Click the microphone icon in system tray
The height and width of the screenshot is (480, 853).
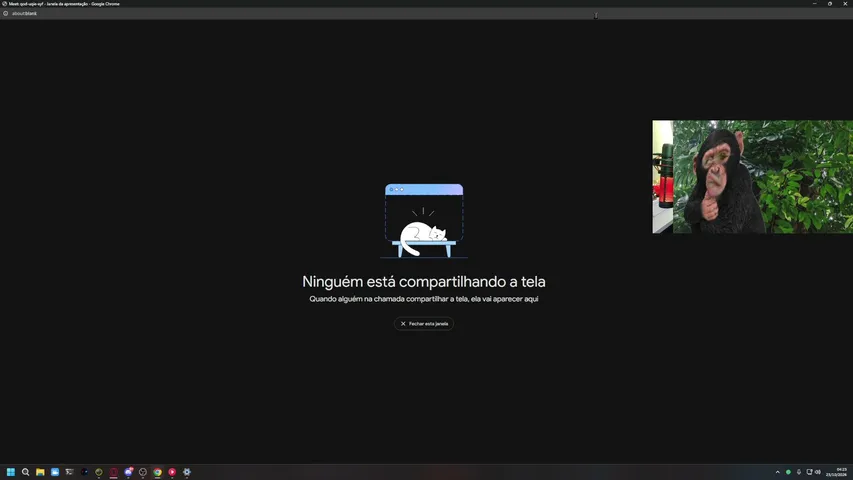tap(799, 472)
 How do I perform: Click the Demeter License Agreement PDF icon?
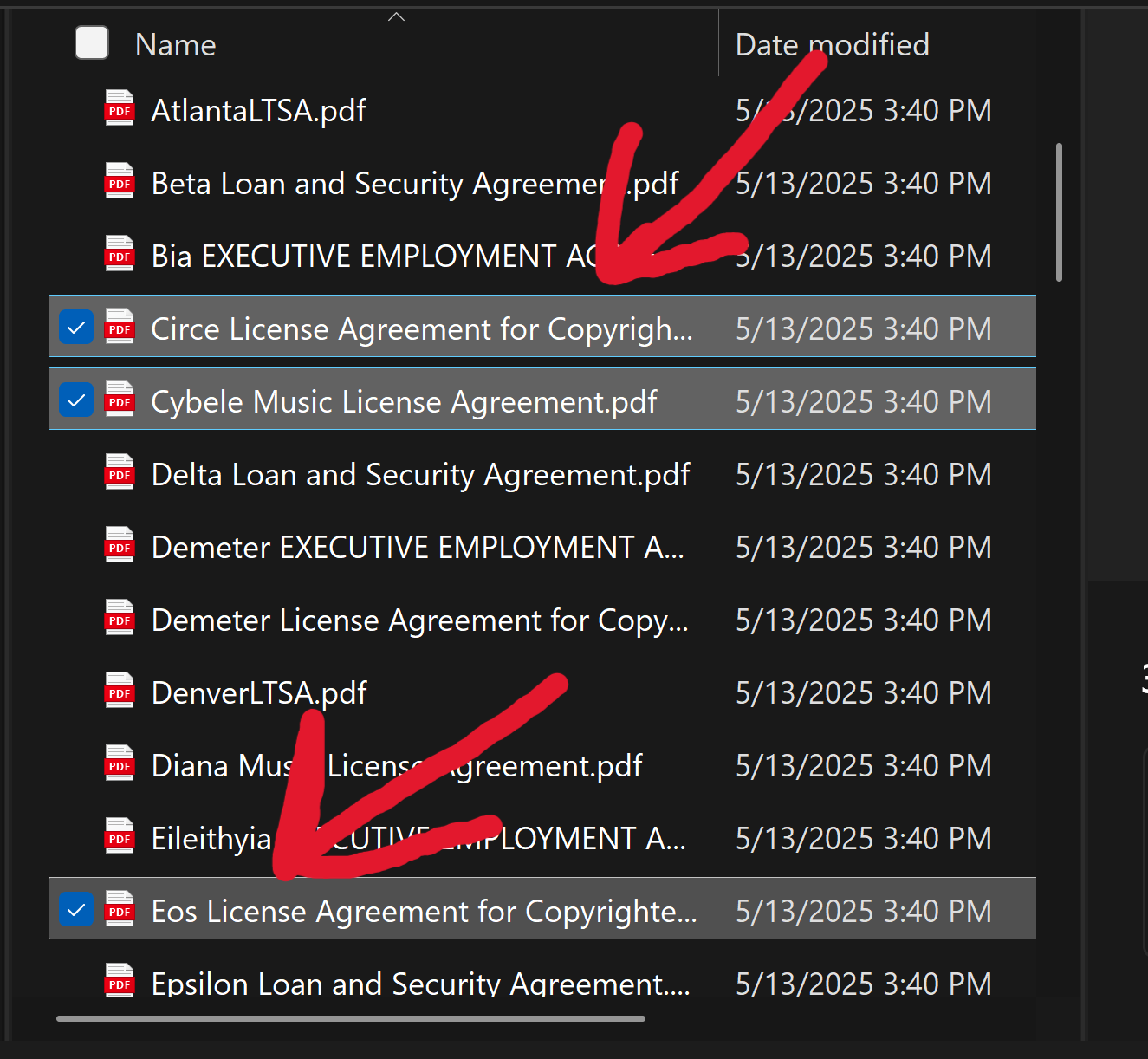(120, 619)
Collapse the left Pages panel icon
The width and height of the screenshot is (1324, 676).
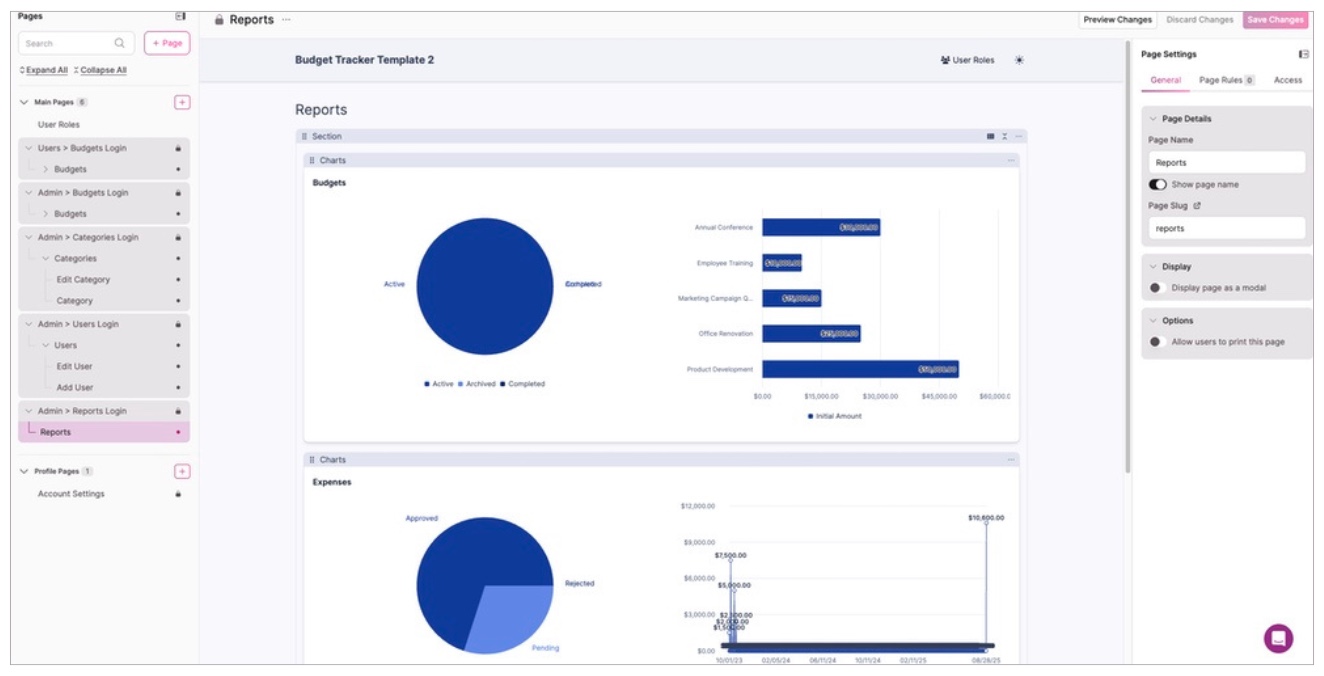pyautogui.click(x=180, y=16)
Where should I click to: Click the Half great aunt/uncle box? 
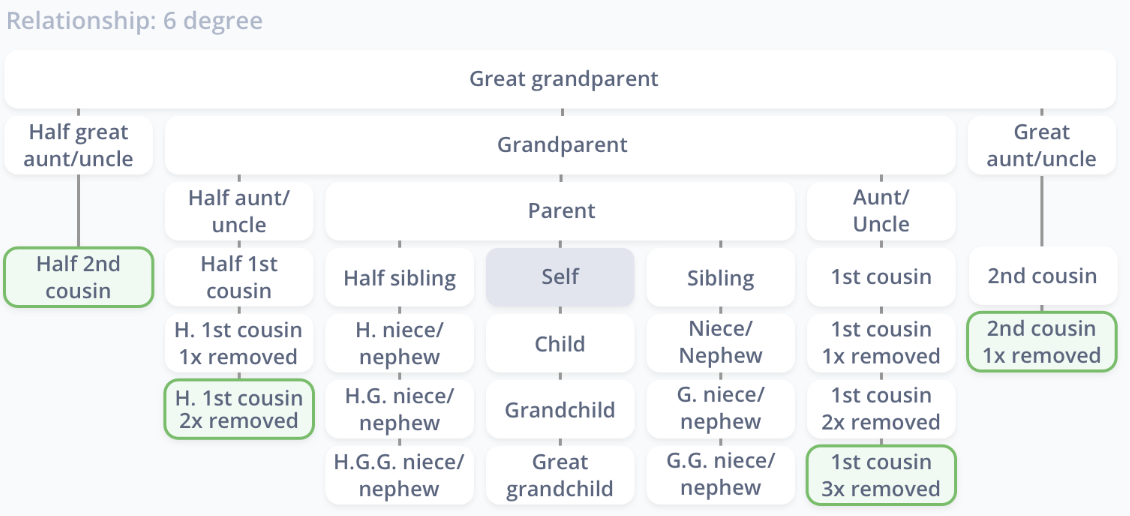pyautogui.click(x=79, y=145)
* * * *
§ **Task to complete**:
Take the line that contains "Where should I" and all lines after it to the end of the material above, and copy them verbatim without any images.

§ **Your response**:
Where should I click to: Click the Half great aunt/uncle box? 
pyautogui.click(x=79, y=145)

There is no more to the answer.